═════ DATA EXCERPTS

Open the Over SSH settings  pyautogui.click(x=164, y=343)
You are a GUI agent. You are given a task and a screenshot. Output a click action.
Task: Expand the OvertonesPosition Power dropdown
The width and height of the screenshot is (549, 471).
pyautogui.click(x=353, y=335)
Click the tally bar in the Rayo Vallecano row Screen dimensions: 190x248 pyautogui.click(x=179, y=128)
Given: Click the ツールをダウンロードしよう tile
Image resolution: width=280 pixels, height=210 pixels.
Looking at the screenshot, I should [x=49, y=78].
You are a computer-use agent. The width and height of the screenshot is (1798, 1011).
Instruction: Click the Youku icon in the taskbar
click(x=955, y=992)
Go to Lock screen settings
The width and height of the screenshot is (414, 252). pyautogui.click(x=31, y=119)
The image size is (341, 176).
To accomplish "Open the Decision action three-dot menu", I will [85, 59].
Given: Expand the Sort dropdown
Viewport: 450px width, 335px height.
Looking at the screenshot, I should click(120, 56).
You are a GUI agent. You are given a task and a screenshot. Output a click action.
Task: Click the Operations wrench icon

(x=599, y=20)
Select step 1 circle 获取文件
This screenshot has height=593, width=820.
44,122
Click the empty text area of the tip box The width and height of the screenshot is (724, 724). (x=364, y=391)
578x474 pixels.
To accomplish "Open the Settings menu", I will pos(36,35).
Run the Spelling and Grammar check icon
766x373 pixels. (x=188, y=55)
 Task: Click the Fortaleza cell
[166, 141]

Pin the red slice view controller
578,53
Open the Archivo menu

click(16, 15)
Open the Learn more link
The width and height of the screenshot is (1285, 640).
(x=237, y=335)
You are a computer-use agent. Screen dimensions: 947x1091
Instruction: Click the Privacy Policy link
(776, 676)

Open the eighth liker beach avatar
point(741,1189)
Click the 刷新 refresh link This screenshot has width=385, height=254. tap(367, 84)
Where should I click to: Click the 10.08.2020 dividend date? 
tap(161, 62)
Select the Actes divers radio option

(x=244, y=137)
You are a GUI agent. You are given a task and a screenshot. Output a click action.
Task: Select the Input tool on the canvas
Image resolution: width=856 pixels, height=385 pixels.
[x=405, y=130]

══════════

Lines from the one with "Open the Archivo menu" through the end of the data: set these down exactly, including both ends and nothing more.

Open the Archivo menu

click(16, 15)
Open the Learn more link
The width and height of the screenshot is (1285, 640).
(x=237, y=335)
You are a computer-use agent. Screen dimensions: 947x1091
Instruction: Click the Privacy Policy link
(776, 676)

Open the eighth liker beach avatar
point(741,1189)
Click the 刷新 refresh link This screenshot has width=385, height=254. tap(367, 84)
Where should I click to: Click the 10.08.2020 dividend date? 
tap(161, 62)
Select the Actes divers radio option

(x=244, y=137)
You are a GUI agent. You are given a task and a screenshot. Output a click action.
Task: Select the Input tool on the canvas
Image resolution: width=856 pixels, height=385 pixels.
[x=405, y=130]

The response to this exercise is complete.